Для верности я еще раз хорошенько дернула Карла за волосы, отчего тот взревел громче прежнего, и оттолкнула его от себя. Он быстро попятился, схватившись за ухо. Люк побежал следом.
Мена буквально подпрыгивала от радости.
— Нужно было дергать сильнее!
— Нет, этого было достаточно, — сказала я. — Пойдем, нужно же купить молока.
Я чувствовала, что сделала что-то хорошее и важное, попотчевав забияку его же угощением. Теперь я, по крайней мере, знала, что в случае чего могу за себя постоять.
Как ни странно, с тех пор Карл и Люк стали улыбаться нам при встрече и никогда больше не пытались нас задирать.

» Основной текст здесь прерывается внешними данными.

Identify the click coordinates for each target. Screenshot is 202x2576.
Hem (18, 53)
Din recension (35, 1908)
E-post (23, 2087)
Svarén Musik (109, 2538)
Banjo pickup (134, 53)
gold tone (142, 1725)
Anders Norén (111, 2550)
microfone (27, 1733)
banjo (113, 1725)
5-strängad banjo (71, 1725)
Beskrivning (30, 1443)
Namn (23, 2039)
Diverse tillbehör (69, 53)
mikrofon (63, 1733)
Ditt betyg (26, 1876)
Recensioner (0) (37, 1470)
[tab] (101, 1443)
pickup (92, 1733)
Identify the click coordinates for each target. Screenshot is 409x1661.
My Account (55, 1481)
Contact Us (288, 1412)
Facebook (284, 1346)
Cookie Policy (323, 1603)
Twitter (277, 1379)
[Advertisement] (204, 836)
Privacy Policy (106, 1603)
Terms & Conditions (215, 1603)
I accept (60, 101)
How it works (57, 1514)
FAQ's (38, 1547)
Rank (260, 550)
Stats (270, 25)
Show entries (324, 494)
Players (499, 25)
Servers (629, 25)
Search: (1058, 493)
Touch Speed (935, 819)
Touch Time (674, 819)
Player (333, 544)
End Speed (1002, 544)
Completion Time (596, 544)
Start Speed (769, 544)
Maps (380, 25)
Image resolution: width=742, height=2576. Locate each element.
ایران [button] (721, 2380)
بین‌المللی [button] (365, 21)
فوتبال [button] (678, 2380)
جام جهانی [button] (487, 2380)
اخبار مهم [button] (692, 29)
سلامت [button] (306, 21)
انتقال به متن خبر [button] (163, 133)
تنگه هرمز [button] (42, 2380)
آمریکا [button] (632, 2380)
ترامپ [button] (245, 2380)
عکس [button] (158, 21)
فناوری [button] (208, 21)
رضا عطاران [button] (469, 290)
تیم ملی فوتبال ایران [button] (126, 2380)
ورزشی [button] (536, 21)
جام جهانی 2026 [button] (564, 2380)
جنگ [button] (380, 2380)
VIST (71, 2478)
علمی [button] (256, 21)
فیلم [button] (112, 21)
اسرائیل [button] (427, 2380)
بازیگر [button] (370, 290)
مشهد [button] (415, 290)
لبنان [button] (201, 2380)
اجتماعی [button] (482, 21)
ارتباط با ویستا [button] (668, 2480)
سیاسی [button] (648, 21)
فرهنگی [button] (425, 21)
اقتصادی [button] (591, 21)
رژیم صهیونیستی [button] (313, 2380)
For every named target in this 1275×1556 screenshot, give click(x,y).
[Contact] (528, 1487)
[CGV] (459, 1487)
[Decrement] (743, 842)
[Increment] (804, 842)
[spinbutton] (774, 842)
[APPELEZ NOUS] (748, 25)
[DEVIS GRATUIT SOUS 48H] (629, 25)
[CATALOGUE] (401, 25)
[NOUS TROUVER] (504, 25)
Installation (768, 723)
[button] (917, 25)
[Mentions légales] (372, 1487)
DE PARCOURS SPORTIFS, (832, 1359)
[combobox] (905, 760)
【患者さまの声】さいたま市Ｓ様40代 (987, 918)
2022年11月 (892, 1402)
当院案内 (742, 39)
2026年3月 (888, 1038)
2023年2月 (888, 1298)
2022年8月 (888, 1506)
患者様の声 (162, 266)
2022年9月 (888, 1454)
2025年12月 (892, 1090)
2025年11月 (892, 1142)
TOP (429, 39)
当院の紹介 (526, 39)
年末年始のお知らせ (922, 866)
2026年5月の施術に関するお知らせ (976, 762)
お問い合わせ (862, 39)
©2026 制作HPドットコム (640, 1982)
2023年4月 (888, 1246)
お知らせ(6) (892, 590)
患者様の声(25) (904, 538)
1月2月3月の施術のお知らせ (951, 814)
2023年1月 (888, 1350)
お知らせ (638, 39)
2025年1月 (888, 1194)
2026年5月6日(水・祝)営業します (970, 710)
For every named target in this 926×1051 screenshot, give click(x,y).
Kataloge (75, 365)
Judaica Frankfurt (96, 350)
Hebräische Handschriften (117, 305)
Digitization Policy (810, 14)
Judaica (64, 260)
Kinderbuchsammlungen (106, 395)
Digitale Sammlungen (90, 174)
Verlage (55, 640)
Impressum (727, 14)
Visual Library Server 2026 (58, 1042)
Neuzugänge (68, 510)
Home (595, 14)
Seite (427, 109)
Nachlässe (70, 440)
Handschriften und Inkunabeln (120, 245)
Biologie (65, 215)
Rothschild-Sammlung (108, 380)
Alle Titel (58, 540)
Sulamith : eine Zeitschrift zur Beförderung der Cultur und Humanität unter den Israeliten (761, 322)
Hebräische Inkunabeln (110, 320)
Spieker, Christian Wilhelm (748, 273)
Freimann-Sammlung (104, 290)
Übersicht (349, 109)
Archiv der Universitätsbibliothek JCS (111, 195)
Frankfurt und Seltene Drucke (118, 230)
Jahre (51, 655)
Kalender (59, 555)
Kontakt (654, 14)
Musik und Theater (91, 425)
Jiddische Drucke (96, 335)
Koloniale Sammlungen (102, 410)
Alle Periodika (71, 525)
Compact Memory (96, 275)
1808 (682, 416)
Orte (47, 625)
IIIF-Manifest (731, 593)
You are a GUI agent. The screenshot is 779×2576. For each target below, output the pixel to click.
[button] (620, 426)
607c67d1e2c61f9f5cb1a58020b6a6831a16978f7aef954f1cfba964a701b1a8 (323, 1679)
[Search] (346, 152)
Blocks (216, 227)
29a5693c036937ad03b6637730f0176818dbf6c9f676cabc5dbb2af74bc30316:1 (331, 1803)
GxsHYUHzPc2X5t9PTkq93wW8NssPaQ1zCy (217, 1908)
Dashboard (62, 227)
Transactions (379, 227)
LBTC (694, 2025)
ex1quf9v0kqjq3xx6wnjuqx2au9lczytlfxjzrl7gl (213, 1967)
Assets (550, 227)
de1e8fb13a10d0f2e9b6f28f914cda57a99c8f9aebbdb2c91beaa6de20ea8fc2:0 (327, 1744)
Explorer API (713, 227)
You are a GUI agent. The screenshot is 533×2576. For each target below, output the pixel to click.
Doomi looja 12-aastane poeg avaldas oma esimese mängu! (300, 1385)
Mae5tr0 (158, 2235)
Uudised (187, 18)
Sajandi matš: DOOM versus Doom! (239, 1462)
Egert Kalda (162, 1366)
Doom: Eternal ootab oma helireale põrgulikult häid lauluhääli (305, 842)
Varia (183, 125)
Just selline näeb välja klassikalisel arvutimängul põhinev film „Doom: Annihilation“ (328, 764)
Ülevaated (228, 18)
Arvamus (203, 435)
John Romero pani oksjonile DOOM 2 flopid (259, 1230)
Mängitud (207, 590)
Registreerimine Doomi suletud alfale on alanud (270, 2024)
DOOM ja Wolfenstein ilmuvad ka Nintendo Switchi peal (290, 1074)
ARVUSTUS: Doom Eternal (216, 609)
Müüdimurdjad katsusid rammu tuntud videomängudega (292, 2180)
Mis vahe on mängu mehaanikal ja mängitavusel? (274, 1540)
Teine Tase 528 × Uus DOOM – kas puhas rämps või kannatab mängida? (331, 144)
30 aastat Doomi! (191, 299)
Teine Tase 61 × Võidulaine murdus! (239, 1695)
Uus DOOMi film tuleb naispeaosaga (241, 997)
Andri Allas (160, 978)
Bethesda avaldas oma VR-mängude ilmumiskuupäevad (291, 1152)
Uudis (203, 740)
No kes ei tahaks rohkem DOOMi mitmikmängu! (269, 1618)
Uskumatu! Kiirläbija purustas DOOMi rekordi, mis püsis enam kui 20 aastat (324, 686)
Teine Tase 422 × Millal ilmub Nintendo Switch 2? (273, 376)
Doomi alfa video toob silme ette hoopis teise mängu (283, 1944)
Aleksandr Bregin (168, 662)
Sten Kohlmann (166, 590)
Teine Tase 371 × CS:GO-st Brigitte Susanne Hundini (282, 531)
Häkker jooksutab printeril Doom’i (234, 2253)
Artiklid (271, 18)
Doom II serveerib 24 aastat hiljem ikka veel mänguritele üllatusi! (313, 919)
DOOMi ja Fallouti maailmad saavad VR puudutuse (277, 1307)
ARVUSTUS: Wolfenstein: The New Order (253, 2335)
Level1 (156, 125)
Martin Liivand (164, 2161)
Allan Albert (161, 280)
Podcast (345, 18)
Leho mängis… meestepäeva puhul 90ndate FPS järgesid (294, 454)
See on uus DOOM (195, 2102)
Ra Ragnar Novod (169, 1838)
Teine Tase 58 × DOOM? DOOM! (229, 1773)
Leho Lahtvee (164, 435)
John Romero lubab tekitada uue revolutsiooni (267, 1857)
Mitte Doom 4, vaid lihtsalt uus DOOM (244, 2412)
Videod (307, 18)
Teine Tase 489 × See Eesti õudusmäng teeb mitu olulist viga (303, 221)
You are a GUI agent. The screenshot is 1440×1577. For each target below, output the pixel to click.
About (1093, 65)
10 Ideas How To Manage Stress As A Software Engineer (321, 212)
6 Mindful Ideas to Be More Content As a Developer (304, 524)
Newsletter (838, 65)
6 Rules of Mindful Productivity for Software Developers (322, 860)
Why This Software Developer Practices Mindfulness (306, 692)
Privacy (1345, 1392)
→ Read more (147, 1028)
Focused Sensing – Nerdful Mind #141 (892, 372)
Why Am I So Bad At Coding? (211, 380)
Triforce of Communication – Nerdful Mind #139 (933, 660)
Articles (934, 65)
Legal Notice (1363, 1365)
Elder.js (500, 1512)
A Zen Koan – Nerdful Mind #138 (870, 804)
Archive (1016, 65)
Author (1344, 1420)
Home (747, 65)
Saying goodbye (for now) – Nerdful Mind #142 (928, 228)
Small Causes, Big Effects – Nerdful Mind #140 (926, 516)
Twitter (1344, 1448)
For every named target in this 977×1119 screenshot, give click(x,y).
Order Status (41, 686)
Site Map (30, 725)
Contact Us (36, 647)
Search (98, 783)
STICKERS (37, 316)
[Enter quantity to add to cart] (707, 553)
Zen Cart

Когда мы стали ходить в школу, Тара перебралась вниз. Под лестницей было пространство, в которое втиснули односпальную кровать, и Тара теперь спала там. Я заняла бывшую кровать Тары и — о счастье! — могла спать одна, в своей собственной постели. Поскольку Тары уже не было в нашей комнате, мы могли болтать о чем угодно, и — после того как я справлялась со всей работой по дому — наша спальня становилась маленьким убежищем, где мы укрывались от мира. Только когда не было слишком холодно, поскольку наш дом, конечно же, не отапливался. Мать никогда не поднималась на второй этаж, поэтому мы были в безопасности. Но не всегда: бывали вечера, когда Тара приходила к нам спать. Это случалось, когда собственная постель моей старшей сестры была испачканной. Тара не пускала Салима к себе на кровать, потому что тот иногда писался на простыни. Когда такое все же происходило, Тара, покричав на брата, поднималась на второй этаж. Когда старшая сестра приходила к нам в комнату, она сталкивала меня с постели, и мне снова приходилось спать с Меной.